A French teenager has been jailed after buying a PlayStation 4 for under £8 by weighing it as if the games console was a huge bag of fruit.
The 19-year-old man, named in the French media as Adel, picked the device off the shelf and took it to the fruit section and weighed it.
He then put a sticker with the heavily reduced price tag on the expensive console and went to the checkout.
Adel paid £7.86 (€9) for the 6lb bag of 'fruit' at a self-checkout at a supermarket in Montbeliard, eastern France, last September.
(Score: 5, Insightful) by FatPhil on Wednesday October 06 2021, @01:53PM (8 children)
Great minds discuss ideas; average minds discuss events; small minds discuss people; the smallest discuss themselves
(Score: 2) by Sourcery42 on Wednesday October 06 2021, @04:34PM (7 children)

#### Data for review
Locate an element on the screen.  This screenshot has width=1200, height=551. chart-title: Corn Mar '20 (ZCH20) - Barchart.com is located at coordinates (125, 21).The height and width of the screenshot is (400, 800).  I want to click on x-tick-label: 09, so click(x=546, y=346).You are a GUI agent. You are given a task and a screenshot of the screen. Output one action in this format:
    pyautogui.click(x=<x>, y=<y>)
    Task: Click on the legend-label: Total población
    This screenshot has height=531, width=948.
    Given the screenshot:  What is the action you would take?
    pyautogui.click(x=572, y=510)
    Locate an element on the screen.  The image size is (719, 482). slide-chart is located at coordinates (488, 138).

* * *

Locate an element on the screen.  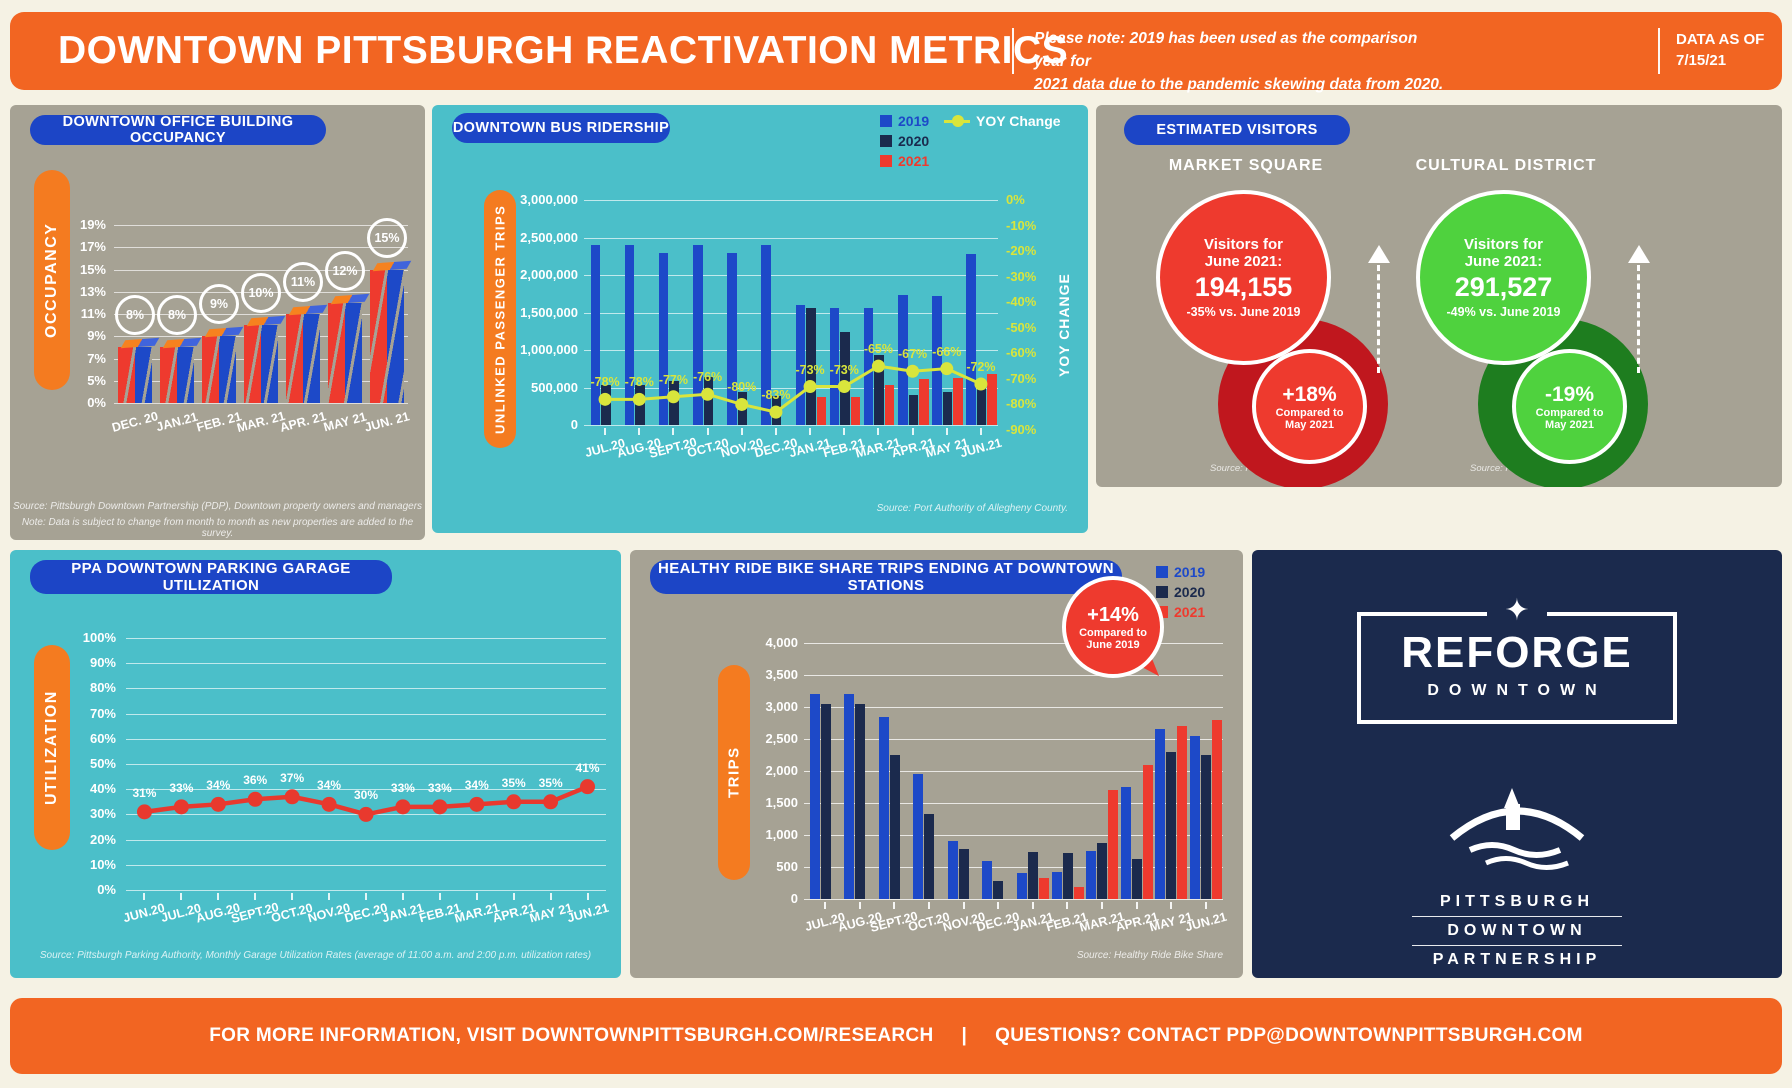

---

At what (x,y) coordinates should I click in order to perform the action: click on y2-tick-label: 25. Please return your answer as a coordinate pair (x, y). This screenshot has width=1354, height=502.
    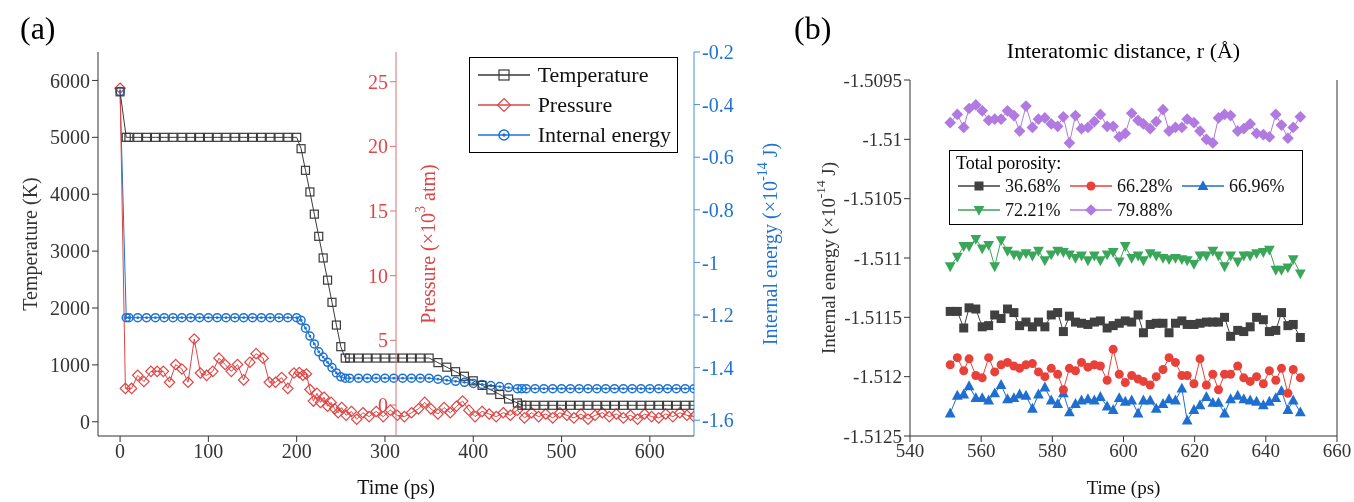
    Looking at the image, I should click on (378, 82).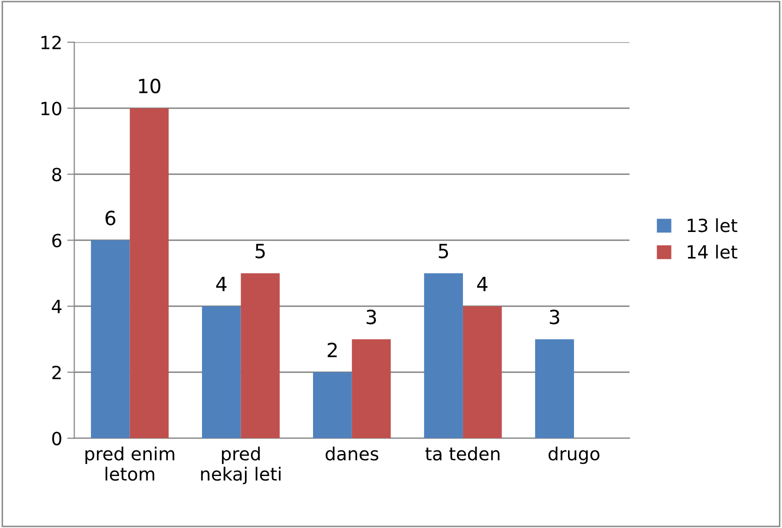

#### Work order
Please state how much Adel paid for the console at the self-checkout, according to the PlayStation 4 story. The records have no connection to the PlayStation 4 story.

#### Output of the task
He paid £7.86 (€9).